Он отвлекся от первоначального плана разговора и снова замолчал. Надя сидела на качелях и, глядя на старика издали, вспоминала свою первую встречу с ним. Ей пришлось в своих воспоминаниях вернуться в студию Дворца пионеров, ибо все началось и предопределилось там, в классе Лидии Львовны Устиновой.

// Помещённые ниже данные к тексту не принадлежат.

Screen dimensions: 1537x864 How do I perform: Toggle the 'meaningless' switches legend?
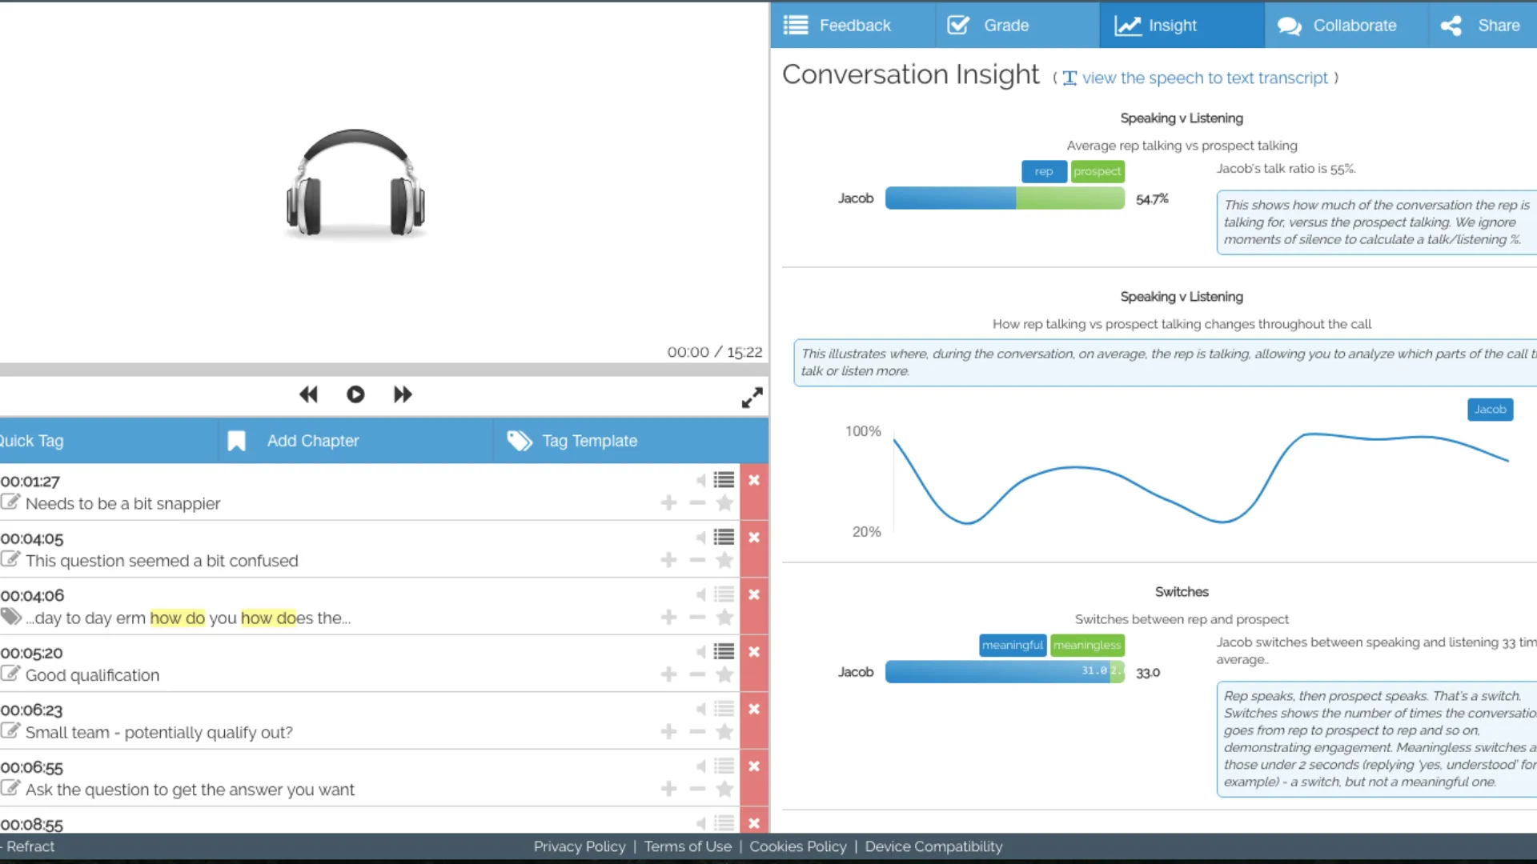coord(1086,646)
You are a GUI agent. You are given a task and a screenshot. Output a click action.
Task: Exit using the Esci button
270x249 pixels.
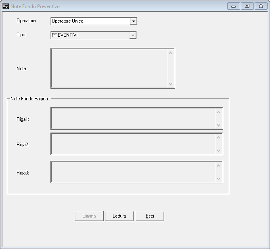tap(150, 216)
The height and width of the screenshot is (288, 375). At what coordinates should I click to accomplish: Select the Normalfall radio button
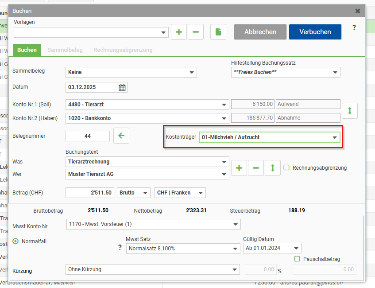tap(16, 241)
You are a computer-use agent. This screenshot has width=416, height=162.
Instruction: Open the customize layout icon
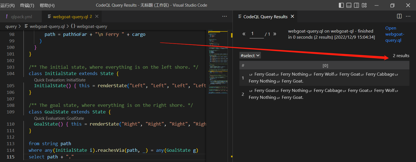364,5
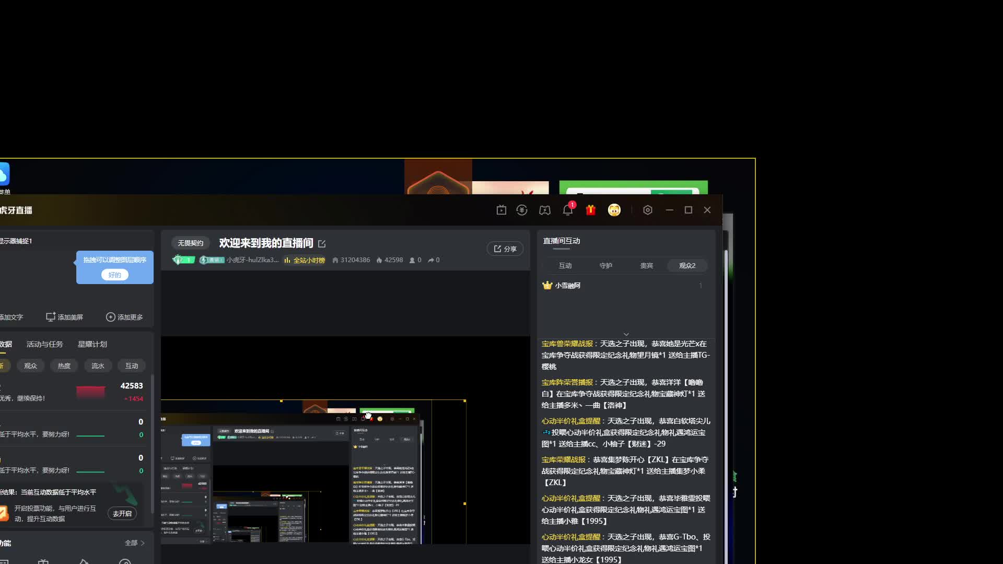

Ребят в студии было немного, человек двадцать. Надя заняла свободный мольберт у окна и огляделась. От двери через всю стену протянулись застекленные полки. На них стояли елочные игрушки, куклы, желудевые человечки, фигурки зверей и птиц из пластилина. В застекленных коробках висела коллекция тропических бабочек. Две другие стены были заняты полками с игрушками и коробками с бабочками. Четвертая стена представляла собой сплошное окно. За ним была зима, виднелись внизу белые крыши домов и заснеженные деревья. Снег и холод отступали перед стеклянными стенами Дворца пионеров. Тропические бабочки в коробках разноцветными крыльями создавали картину жаркого экзотического лета посреди зимы.

Учительница встала на стул и сняла со стены большую голубую морфиду.

— Красивая, правда? — спросила она у Нади. — И Бразилии крылья этих бабочек заливают лаком и продают в виде брошей и пуговиц. Попробуй ее нарисовать.

Она отошла от мольберта новенькой, и девочка приступила к работе. Небесно-голубые крылья южноамериканской бабочки были покрыты кое-где солнечно-охристыми пятнами и разводами. Надя заглянула в стаканчики с гуашью. Таких красок у нее не было. Она попробовала смешивать — вышло грязно и скучно. Надя растерянно повертела в руках кисточку чуть не в полметра длиной и осторожно, с опаской положила. Взяла другую, чуть поменьше, и положила, даже не обмакнув в краску. «Какие-то шпаги, а не кисти», — испуганно подумала она. Рука потянулась за спасительной коробочкой с вечным пером, которое папа утром специально зарядил китайской тушью. В одну минуту на бумаге появился контур изящной порхающей бабочки. За каких-нибудь полчаса огромный лист покрылся десятками фантастических мотыльков и стрекоз самых немыслимых форм и в самых неожиданных ракурсах.

— Надя, что же ты делаешь? — раздался возмущенный голос Лидии Львовны.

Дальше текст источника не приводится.